:: Task statement ::
From the records below, copy the lines that include "resolution".

:: Data section ::

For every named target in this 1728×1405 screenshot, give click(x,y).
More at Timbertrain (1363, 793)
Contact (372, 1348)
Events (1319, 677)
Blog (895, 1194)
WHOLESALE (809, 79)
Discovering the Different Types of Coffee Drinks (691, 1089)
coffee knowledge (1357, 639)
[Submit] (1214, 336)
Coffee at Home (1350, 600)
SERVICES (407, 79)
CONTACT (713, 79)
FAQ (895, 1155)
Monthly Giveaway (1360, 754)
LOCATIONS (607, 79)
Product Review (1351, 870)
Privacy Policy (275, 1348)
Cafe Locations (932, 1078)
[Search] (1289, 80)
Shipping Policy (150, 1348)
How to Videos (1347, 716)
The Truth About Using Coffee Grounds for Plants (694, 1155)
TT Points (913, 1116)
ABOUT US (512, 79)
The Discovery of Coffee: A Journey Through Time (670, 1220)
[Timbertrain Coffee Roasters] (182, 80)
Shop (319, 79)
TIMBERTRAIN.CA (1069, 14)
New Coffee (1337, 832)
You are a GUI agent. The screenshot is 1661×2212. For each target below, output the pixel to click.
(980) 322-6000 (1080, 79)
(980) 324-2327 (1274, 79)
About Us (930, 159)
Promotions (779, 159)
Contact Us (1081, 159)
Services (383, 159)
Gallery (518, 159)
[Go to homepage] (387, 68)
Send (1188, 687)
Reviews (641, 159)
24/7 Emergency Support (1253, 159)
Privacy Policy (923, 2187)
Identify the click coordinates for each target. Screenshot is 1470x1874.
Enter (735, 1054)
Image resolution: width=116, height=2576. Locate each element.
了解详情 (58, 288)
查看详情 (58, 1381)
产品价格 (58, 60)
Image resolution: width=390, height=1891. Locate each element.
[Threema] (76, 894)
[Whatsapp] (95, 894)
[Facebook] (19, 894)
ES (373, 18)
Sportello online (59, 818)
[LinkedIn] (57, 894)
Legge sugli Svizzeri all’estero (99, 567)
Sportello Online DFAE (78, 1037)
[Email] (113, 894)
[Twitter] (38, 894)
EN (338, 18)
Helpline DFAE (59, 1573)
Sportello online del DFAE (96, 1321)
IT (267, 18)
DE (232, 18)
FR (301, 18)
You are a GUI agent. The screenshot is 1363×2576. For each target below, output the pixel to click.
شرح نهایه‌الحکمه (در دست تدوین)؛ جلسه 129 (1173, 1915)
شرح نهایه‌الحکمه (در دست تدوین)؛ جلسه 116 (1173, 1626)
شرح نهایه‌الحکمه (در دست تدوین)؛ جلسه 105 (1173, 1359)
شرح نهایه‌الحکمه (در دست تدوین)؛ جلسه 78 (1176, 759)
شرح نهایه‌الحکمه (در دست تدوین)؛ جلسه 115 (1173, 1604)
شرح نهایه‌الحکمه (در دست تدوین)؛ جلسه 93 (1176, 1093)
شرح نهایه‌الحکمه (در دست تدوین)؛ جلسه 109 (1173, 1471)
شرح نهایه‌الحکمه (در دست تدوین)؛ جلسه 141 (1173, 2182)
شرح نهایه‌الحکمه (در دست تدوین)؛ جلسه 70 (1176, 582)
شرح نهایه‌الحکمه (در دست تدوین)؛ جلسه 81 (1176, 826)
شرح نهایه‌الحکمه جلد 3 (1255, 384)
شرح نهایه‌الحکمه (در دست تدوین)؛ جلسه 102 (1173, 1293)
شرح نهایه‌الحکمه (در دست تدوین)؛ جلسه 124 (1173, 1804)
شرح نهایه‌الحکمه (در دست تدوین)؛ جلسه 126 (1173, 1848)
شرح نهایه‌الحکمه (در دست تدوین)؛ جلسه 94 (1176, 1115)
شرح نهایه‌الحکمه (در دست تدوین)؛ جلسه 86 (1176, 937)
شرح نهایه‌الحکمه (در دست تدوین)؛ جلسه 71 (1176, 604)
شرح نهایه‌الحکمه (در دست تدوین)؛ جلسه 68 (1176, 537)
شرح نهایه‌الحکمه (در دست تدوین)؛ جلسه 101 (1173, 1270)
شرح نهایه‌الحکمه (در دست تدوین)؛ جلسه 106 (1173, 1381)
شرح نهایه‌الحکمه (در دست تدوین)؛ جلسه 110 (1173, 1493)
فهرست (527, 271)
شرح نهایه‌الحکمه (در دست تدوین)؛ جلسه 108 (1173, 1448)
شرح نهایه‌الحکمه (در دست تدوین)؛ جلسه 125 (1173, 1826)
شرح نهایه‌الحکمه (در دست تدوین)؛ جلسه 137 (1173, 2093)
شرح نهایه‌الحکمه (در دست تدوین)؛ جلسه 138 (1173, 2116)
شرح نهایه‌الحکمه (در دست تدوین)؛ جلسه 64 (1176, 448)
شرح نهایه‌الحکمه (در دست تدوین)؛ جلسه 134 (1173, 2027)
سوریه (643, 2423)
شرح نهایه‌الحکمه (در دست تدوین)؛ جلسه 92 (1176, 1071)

:: Task solution ::
Image resolution: width=116, height=2576. Locate each element.
Image resolution: width=390, height=1891. Locate each element.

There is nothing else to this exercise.